Like the people living in those places, those of us living with incurable health conditions can prepare for episodes of illness by finding medication and adopting lifestyles that make the effects of these episodes less destructive and easier to recover and rebuild from.

Thanks to science and awareness, we can predict and prepare for so much these days.

Unfortunately, not all episodes of planetary and mental ill health are predictable.

No-one who lived through it, even from a safe distance, will forget the tsunami of 2004, and the number of people feeling the effects of mental ill health as a result of the pandemic and the stresses of modern life is known to be increasing.

Our activities are making us and the planet sick, and I for one am grateful that the same sorts of bright minds who developed the Covid vaccine in record time, as well as the brave individuals who have spoken out about mental illness, are working to help us understand and heal.

The fact that the Earthshot prize ceremony will be broadcast on BBC One in a prime time Sunday evening slot confirms that, like mental health, planetary wellbeing has made it onto the radar of popular culture, and that can only be a good thing.

A great friend of mine works for a charity called Malaria No More.

During the pandemic she and I spoke about the remarkable injustice of the speed and precision with which the Covid vaccine was developed and rolled out, when malaria has been needlessly killing so many millions of people around the globe for so many years, the vaccines against it sitting in laboratories, waiting for the sort of investment and passion that the former, for largely economic reasons, simply had to receive.

Last week something changed. The World Health Organisation started to roll out a ground-breaking malaria vaccine trial in some of the worst affected African countries.

The pessimist in me feels sad that it had to take a global pandemic to make this happen. The optimist in me feels hopeful.

She sees the rippling signs of a butterfly effect, the wings of which could, surely, given how brilliant some of the minds we house on our planet are, help us fly to healthy, sustainable heights, both personal and planetary, that we could once, not so very long ago, only have dreamed about.

Last week also marked National Poetry Day.

I am consistently amazed that so many people, past and present, survivors of mental illness, found the ability and will to create examples of incredible beauty; pieces of art that have sustained.

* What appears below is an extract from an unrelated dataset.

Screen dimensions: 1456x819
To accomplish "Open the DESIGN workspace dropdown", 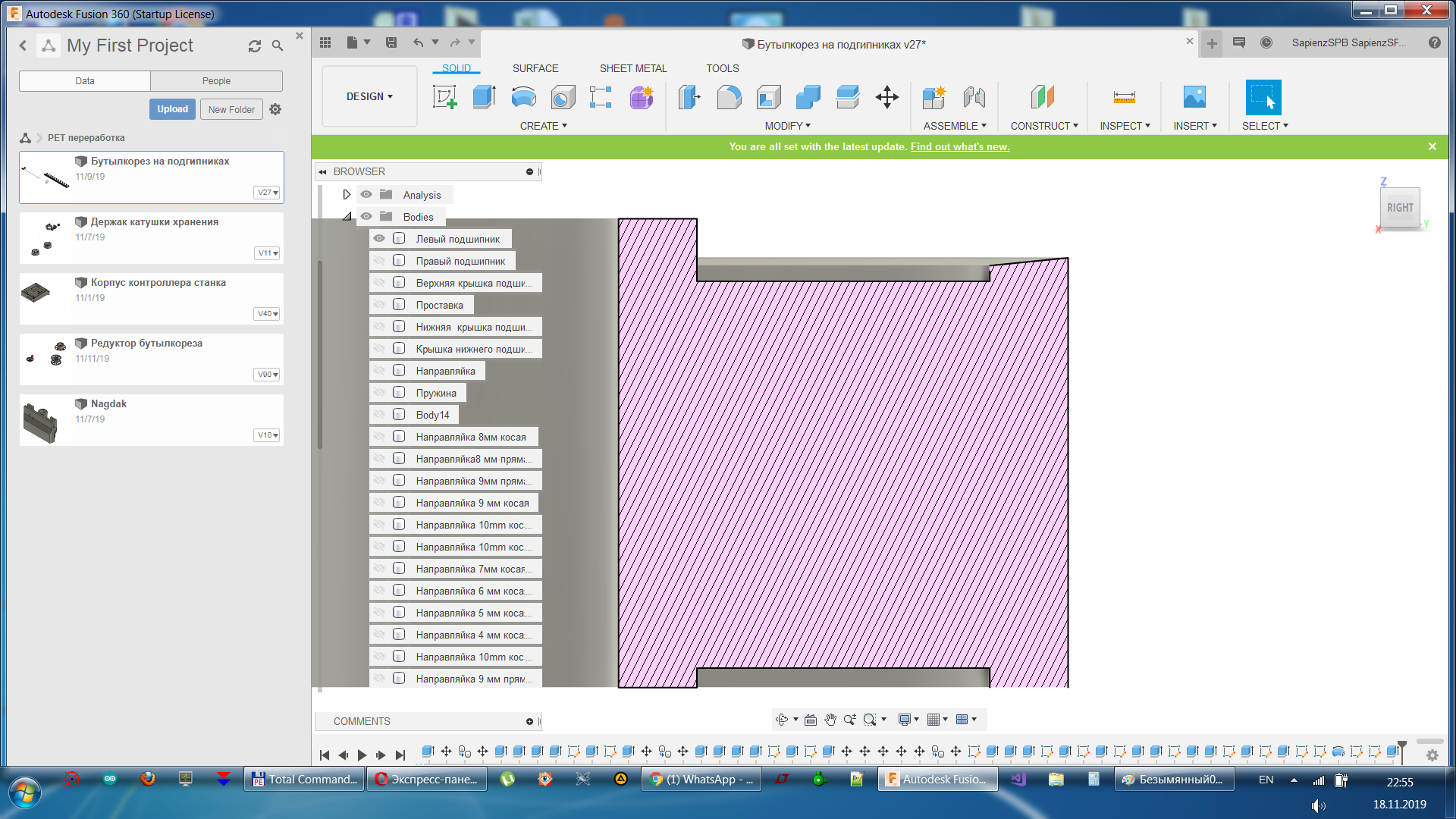I will click(x=369, y=97).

From Vincent Van Gogh and Leonard Bernstein to Marie Curie and Stephen Fry, these individuals help us to understand and appreciate the world around us.

I believe we need both science and art to help us heal, and it’s clear that as a race we have people gifted in both areas, people who we simply need to nurture and invest in. 

I’ll end with the words of the late poet Emily Dickinson, who apparently suffered from bipolar disorder at a time when nobody understood what it was.

A friend of mine sent them to me during a dark time, and I always keep them close.

“Hope is the bird with feathers, that nestles in the soul, that sings the songs without the words, and never stops, at all.” 

The Earthshot prize will be broadcast on BBC One this Sunday at 8pm.